D'après un nouveau rapport publié par Osler, Hoskin & Harcourt LLP, les sociétés cotées en bourse au Canada font de piètres progrès en matière d'affectation des femmes à leurs conseils d'administration et aux postes de haute direction ; elles déclinent en outre d'établir des objectifs officiels en matière de diversité.
Le pourcentage total de sièges occupés par des femmes au sein des conseils d'administration était de 14,5 % en date du 31 juillet 2017, en légère augmentation par rapport à 13 % l'année dernière et à 12 % en 2015. Concernant les postes occupés par des femmes à la haute direction, le pourcentage était légèrement plus élevé avec une moyenne de 15,2 %, valeur identique aux deux années précédentes.
« Les progrès sont affreusement lents », déplorait Andrew MacDougall, associé chez Osler et l'un des auteurs du rapport. « Cela s'explique selon moi par le fait que les sociétés n'affectent pas de femmes au sein de leurs conseils d'administration à un rythme suffisant pour que l'on observe des changements importants sur une période plus courte. »
M. MacDougall citait un rapport de la Commission des valeurs mobilières de l'Ontario (CVMO) qui indiquait qu'en l'espace d'un an, seul un quart des postes vacants au sein des conseils d'administration avaient été affectés à des femmes. « Il faudrait considérablement augmenter la part de femmes affectées aux conseils d'administration lorsque les opportunités se présentent », déclarait-il.
Le rapport, publié le 25 octobre dernier, examinait des documents d'information déposés entre 2015 et 2017 par toutes les sociétés cotées à la bourse TSX tenues de divulguer publiquement les informations relatives à la représentation des femmes au sein de leurs conseils d'administration et aux postes de haute direction, conformément au règlement 58-101 sur l'information concernant les pratiques en matière de gouvernance. Pour l'année 2017, le rapport étudiait les divulgations d'environ 700 sociétés.
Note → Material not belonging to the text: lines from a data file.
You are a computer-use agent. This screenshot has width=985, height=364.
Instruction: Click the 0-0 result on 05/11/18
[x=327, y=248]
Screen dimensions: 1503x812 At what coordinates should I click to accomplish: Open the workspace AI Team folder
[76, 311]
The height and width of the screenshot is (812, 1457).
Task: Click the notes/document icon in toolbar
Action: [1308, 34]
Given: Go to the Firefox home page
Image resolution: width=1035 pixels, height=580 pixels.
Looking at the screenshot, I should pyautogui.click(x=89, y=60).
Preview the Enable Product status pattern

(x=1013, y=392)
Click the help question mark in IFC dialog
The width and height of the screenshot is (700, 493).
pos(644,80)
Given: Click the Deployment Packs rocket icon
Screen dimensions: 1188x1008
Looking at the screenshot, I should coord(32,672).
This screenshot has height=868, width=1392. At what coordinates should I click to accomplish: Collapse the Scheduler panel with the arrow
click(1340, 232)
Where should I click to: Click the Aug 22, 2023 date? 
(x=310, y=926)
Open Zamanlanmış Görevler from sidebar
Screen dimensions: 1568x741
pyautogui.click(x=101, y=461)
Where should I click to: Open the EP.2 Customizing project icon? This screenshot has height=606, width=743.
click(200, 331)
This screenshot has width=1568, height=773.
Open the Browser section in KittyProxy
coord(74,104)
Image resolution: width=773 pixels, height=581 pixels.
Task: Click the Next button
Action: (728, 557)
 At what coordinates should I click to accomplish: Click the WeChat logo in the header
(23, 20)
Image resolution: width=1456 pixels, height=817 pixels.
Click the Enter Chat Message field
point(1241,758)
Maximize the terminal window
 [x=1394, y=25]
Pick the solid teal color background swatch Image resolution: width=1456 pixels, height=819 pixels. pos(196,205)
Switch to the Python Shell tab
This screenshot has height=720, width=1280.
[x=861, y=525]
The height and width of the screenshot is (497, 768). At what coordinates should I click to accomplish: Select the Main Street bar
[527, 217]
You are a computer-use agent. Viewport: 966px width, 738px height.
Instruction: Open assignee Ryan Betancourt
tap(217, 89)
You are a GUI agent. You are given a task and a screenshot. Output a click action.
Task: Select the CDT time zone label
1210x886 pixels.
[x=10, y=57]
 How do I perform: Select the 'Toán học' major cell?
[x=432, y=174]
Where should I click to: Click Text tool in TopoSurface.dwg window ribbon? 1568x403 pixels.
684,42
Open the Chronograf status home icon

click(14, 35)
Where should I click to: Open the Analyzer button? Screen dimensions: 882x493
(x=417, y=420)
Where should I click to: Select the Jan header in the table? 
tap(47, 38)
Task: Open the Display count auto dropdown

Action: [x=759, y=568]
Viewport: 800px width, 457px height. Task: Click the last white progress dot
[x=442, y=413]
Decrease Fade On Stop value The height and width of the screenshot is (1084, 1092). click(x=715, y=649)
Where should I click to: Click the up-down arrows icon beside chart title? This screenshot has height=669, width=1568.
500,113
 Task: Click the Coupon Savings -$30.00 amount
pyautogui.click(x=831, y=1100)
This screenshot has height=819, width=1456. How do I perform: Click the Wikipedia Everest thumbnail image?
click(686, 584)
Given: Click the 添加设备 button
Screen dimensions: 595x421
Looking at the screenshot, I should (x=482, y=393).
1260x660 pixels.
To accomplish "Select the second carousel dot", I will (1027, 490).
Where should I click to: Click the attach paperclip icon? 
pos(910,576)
Avec 225 sociétés émettrices au mois de septembre, le secteur minier constitue une part colossale des sociétés cotées à la bourse TSX, et comme l'expliquait M. MacDougall, leurs résultats font baisser la moyenne de toutes les sociétés. Cette année, la part de dirigeantes au sein des conseils d'administration des sociétés minières n'atteint que 9 %, ce qui représente une baisse par rapport aux 13 % en 2016. Le pourcentage de femmes occupant des postes de dirigeantes est resté inchangé d'une année sur l'autre, à 13 %.
Cependant, M. MacDougall faisait remarquer que la baisse du pourcentage de femmes au sein des conseils d'administration pourrait s'expliquer par le fait que les plus grandes sociétés affectent une seule femme à leur conseil, ce qui vient fausser les moyennes ; en effet, dans un conseil d'administration constitué de 10 personnes, l'affectation d'une seule femme ne représentera par exemple que 10 % du conseil. Le nombre moyen de femmes affectées aux conseils d'administration des sociétés minières a légèrement augmenté, mais ne dépasse pas 0,75.
« Le fait que nous parvenions à maintenir ou à légèrement augmenter [le taux de représentation des femmes ] est selon moi un bon signe, notamment au vu du climat économique qui plane actuellement sur l'industrie minière », déclarait Nancy Komperdo, présidente de l'association Women in Mining Canada (les femmes dans l'industrie minière au Canada, en anglais uniquement), ajoutant que de nombreuses sociétés minières n'avaient pu affecter de ressources aux initiatives dédiées à la diversité au vu du déclin récent des prix des matières premières.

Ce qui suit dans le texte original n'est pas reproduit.